Court of Appeals of Tennessee, at Knoxville
Jul 31, 2007
No. E2007-00033-COA-R3-CV (Tenn. Ct. App. Jul. 31, 2007)

Opinion

No. E2007-00033-COA-R3-CV.

June 19, 2007 Session.

Filed July 31, 2007.

Interlocutory Appeal from the Chancery Court for Anderson County; No. 06CH5790; William E. Lantrip, Chancellor.

Judgment of the Chancery Court Affirmed.

Melinda Meador, Edward C. Meade, and Matthew M. Scoggins, III; Knoxville, Tennessee, for the appellant, Credit General Insurance Company, in liquidation.

Dale R. Cantrell, Clinton, Tennessee; and James C. Gray, Jr. and Thad H. Westbrook, Columbia, South Carolina; for the appellees, Insurance Services Group, Inc.; Appalachian Underwriters, Inc.; Robert J. Arowood; William M. Arowood; and Bobbie P. Arowood.

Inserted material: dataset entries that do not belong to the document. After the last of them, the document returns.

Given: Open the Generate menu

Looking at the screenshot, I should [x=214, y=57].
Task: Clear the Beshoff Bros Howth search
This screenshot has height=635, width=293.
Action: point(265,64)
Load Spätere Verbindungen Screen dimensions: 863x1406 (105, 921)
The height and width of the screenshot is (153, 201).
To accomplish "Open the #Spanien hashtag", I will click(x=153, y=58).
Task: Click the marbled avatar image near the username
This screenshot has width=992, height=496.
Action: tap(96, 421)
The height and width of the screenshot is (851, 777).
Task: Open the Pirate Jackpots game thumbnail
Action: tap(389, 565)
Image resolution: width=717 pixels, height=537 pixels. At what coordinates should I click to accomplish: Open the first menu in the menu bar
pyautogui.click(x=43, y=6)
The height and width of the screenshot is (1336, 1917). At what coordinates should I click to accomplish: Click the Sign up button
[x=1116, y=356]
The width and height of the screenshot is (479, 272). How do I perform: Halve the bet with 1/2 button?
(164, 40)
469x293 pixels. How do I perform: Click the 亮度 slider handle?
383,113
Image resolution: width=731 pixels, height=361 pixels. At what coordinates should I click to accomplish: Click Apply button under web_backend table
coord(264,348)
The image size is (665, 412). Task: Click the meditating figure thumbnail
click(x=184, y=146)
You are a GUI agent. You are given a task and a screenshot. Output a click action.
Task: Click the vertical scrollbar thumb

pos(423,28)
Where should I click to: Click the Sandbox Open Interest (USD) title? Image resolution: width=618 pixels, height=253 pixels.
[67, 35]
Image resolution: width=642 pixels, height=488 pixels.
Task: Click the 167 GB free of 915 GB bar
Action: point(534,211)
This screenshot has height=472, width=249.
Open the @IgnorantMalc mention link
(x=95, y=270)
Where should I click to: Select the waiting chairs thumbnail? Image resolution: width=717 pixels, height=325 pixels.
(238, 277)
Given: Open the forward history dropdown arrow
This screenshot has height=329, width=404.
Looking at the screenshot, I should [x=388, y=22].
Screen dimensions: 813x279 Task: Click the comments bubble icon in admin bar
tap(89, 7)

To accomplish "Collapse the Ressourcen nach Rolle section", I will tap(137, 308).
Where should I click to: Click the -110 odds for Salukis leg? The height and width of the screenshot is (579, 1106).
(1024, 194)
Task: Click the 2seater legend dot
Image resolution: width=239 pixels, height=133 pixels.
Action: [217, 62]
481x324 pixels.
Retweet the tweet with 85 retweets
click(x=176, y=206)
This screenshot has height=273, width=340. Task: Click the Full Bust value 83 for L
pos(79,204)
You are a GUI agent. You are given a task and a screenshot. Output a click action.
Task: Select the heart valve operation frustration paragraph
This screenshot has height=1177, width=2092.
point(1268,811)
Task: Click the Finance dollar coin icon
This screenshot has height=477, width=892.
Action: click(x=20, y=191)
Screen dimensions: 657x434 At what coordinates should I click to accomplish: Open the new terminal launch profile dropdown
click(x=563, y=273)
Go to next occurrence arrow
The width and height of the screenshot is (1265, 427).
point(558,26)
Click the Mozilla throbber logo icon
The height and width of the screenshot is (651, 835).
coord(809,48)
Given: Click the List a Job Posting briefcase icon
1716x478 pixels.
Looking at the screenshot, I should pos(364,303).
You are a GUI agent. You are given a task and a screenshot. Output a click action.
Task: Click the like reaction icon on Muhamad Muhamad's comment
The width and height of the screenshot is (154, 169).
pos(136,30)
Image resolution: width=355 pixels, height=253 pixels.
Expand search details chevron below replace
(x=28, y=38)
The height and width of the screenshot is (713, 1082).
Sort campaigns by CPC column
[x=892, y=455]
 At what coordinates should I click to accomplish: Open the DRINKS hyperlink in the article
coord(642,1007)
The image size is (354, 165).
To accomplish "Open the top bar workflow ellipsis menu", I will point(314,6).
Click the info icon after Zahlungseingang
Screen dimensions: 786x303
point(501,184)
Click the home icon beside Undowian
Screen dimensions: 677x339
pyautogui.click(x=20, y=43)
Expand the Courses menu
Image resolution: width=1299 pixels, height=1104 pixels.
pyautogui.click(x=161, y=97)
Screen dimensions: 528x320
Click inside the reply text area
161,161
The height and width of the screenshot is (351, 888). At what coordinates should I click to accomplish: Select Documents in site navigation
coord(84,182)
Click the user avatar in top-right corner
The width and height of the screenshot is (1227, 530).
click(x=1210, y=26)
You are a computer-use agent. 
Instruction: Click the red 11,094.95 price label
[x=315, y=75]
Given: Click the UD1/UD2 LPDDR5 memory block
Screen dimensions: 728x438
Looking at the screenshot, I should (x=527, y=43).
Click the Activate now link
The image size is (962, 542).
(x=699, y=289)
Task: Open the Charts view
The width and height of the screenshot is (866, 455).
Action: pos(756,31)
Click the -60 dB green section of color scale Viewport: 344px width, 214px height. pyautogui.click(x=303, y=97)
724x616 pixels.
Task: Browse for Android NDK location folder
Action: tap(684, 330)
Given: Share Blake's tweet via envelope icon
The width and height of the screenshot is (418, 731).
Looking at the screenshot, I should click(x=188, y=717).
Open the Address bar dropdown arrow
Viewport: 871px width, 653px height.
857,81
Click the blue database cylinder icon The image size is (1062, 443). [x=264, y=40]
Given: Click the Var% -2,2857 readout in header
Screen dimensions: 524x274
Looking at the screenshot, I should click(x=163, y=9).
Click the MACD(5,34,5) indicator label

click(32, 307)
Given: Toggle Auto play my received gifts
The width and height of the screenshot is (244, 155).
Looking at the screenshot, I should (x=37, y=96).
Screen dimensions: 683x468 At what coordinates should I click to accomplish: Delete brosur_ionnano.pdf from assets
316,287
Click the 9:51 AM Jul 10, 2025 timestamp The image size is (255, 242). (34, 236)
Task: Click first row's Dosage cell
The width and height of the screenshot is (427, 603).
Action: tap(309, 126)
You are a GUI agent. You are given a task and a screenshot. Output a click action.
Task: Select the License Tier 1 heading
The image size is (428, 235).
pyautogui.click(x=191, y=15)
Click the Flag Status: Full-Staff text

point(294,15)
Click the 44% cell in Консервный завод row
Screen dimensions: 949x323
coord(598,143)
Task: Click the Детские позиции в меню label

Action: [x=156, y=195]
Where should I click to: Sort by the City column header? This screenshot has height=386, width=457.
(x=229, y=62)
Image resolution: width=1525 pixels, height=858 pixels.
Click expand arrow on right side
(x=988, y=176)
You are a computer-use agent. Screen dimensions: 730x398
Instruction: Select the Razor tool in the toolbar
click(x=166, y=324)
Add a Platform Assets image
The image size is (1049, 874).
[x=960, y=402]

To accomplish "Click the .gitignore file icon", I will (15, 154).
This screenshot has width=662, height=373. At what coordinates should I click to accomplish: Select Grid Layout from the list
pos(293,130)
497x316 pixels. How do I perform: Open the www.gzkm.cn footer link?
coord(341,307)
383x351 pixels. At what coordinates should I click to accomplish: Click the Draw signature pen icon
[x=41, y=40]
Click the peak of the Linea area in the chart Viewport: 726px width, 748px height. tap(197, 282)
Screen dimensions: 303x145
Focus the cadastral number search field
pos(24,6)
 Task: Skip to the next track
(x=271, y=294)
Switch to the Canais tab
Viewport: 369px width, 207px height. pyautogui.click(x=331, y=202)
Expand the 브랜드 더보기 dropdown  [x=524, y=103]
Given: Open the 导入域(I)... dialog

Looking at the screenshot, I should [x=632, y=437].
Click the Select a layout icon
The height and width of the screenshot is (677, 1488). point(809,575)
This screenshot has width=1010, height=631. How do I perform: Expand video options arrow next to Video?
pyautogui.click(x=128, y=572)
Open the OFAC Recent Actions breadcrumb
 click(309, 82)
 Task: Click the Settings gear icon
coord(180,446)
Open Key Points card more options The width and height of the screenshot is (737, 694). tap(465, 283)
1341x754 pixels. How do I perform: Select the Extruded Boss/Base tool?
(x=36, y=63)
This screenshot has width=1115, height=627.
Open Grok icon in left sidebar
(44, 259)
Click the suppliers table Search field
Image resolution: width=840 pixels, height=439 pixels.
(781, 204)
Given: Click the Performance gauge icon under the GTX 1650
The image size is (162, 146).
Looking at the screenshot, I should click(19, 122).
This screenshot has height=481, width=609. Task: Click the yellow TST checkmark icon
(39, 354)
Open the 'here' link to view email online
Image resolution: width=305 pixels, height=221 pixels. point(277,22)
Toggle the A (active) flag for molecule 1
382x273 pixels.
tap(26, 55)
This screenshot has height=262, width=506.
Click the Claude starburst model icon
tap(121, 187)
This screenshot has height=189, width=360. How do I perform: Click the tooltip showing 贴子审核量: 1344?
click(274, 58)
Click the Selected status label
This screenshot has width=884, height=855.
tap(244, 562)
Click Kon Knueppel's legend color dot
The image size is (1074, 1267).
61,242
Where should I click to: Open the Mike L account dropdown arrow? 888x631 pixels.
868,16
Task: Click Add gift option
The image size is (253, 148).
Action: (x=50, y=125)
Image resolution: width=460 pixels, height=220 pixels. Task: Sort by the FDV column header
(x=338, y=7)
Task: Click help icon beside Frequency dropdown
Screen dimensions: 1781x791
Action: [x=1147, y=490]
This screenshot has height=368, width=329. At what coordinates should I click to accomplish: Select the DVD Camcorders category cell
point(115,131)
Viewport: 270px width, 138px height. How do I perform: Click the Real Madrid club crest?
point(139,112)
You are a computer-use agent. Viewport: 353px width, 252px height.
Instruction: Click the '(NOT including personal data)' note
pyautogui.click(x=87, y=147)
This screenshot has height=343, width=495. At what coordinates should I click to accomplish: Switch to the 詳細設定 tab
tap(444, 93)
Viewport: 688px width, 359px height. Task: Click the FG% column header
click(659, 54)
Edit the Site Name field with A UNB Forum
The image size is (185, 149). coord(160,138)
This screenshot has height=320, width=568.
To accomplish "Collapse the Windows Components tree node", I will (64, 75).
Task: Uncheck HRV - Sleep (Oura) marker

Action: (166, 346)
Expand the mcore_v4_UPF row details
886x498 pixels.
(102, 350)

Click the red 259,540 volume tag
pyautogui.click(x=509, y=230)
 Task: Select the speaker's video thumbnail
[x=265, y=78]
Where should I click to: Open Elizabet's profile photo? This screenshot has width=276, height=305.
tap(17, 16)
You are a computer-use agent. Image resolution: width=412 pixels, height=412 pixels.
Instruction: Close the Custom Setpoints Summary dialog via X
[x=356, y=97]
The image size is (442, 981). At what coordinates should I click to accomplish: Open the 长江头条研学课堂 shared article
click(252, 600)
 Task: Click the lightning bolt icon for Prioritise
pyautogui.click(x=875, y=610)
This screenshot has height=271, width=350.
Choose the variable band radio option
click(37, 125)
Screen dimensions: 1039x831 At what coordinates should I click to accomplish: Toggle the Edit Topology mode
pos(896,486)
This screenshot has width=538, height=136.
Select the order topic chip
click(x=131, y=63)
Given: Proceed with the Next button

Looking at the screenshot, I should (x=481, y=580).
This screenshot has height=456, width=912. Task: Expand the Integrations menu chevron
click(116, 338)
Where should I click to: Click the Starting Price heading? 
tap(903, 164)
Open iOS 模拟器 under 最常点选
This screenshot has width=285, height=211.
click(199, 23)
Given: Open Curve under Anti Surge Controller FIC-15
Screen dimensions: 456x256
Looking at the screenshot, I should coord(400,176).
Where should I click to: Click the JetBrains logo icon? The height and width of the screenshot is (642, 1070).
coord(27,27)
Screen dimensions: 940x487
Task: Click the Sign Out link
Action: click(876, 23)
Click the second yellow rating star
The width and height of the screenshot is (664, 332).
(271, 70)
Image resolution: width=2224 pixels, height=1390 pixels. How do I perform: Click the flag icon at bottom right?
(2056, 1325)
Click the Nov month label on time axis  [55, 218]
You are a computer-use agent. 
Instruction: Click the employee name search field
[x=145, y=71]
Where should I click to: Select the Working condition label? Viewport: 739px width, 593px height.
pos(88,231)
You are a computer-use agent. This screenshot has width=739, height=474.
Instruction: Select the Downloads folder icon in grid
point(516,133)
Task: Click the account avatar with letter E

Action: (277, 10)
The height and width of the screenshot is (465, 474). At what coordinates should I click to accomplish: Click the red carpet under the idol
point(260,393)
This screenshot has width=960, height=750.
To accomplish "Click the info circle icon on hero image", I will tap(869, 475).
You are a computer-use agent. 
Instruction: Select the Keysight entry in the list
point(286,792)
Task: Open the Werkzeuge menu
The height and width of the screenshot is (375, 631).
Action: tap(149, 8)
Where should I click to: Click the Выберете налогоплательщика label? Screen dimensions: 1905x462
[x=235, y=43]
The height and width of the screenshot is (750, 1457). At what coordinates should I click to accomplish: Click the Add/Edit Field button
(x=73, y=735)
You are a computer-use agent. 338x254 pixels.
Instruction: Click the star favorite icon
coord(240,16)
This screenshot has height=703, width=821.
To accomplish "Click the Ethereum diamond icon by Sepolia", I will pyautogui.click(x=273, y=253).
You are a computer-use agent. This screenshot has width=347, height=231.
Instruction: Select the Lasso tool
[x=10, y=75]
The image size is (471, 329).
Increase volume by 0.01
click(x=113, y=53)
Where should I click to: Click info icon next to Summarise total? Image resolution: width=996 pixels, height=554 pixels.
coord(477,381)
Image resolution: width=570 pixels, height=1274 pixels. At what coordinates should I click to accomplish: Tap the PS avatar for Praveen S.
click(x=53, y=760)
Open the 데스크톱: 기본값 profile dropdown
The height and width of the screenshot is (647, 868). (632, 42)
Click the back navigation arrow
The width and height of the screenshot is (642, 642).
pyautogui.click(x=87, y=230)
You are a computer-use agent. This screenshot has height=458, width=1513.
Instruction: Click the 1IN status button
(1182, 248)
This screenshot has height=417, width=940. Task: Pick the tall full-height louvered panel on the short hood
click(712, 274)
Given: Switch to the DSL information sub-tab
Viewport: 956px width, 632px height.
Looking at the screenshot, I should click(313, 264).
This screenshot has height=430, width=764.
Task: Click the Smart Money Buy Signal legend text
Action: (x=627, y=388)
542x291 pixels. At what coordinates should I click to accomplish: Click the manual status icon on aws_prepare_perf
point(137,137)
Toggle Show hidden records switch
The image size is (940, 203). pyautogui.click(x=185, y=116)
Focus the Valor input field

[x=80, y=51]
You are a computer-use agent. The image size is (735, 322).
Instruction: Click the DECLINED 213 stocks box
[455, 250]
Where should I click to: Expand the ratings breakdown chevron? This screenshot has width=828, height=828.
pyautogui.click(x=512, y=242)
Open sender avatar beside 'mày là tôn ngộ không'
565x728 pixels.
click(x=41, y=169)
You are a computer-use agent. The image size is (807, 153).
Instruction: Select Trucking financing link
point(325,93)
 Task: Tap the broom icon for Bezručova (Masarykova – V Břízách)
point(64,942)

SHARON G. LEE, J., delivered the opinion of the court, in which HERSCHEL P. FRANKS, P.J., and D. MICHAEL SWINEY, J., joined.


OPINION


The primary issue in this case is whether Ohio or Tennessee law should apply to resolve a contract dispute regarding arbitration between parties who have agreed that any disputes arising out of their agreement would be governed by Ohio law. After review, we conclude that the parties' choice of law must be honored. Therefore, Ohio law controls. Because Ohio law provides that on procedural matters, such as arbitration, the law of the forum governs, Tennessee law must be applied to determine whether an issue is arbitrable. Applying Tennessee law, we hold that the dispute is subject to arbitration and therefore, the trial court's judgment is affirmed.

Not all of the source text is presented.